Being mayor of a city like Eugene - wait a minute, there is no city like Eugene - is a tough assignment. The city's yeasty political culture ensures that any mayor will have loud critics, left, right and sideways. Eugene is big enough to ensure that the mayor will always have plenty to do, but not so big that he's given a salary and staff to match the responsibilities. Yet through nearly two terms, Eugene Mayor Jim Torrey has done more than make it look easy. He's made it look fun.
Torrey's announcement Wednesday that he will not seek a third term as mayor comes as a disappointment. No one has ever worked harder at the job. He's succeeded as well as anyone could at holding a fractious City Council together. His skills in local politics, and his connections at the state and national level, have served Eugene well.
The disappointment, however, is not a surprise. Eugene hasn't had a three-term mayor in 60 years. Torrey has considered seeking other political offices, including legislative seats - it's clear that he's never been interested in being mayor for life. The surprise in Wednesday's announcement is that Torrey won't seek any political office at all, but will continue his freelance work for statewide school finance reform.

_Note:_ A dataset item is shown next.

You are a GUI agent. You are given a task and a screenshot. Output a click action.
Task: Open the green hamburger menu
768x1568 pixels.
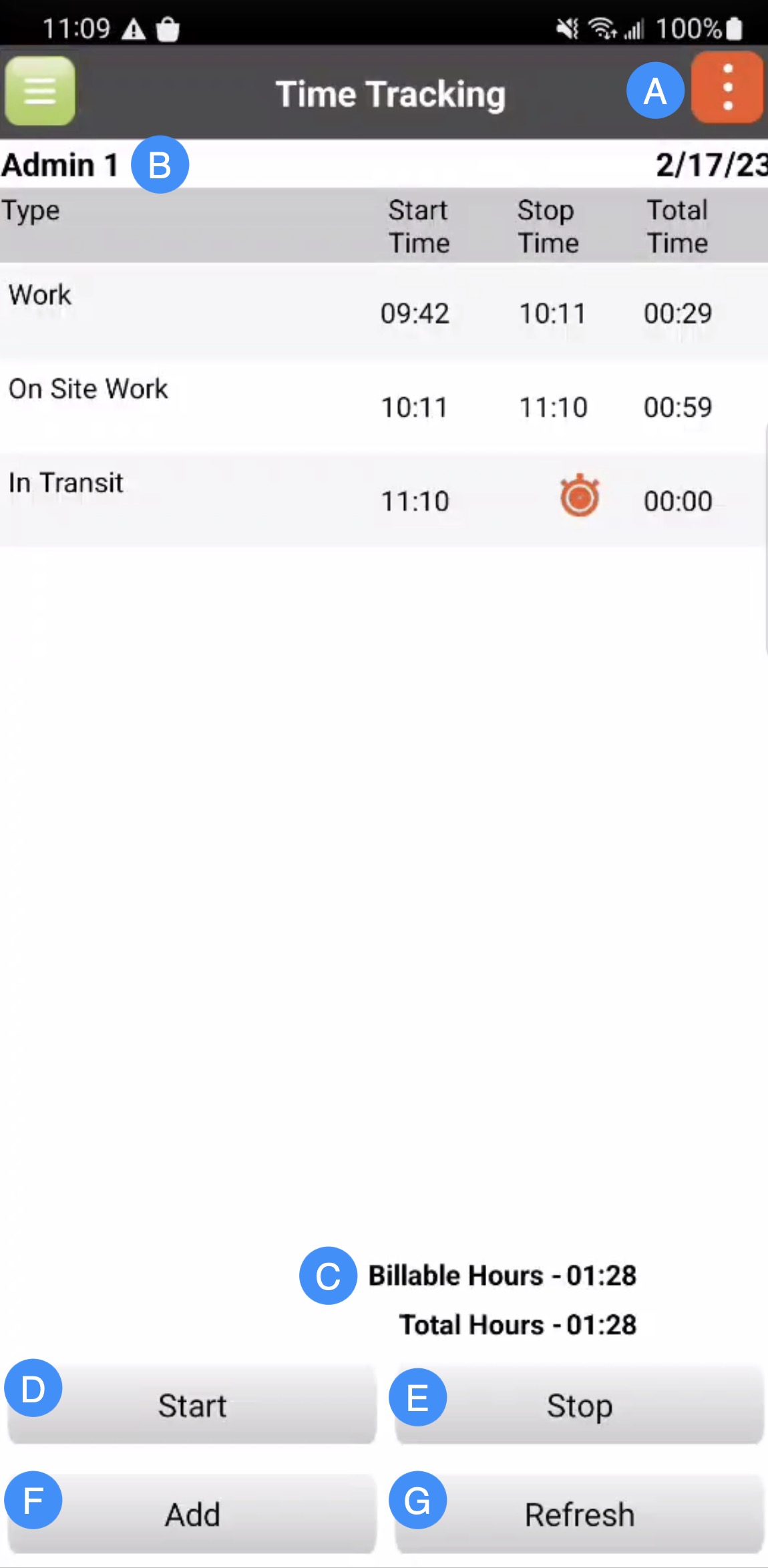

From the start, Torrey was pegged as a pro-development antagonist of the progressive bloc on the City Council and its active constituency in Eugene - partly because he first won in 1996 over former Congressman Jim Weaver, who would never be mistaken for anything but a liberal. This stereotype enclosed a grain of truth: Torrey is a Republican, he is a businessman, and he believes good jobs are central to Eugene's quality of life.
But Torrey often confounded attempts to pigeonhole him. He has proved himself able to work with all members of the council, reaching across ideological chasms to get things done. He has also showed himself willing to stand up to allies. And no matter what, he has always been willing to listen.
But there is more to Torrey than pure pragmatism. His commitment to the well-being of Eugene's children has been demonstrated again and again - when he vowed to read to every kindergarten class in Eugene and then kept that promise, when he pushed for and won a city levy to support after-school programs, when he backed a larger levy to supplement budgets in the Eugene and Bethel school districts, when he proposed inviting children who live outside the city limits to use the Eugene Library. In all these ways and more, Torrey put the limited power and high visibility of the mayor's office to good use.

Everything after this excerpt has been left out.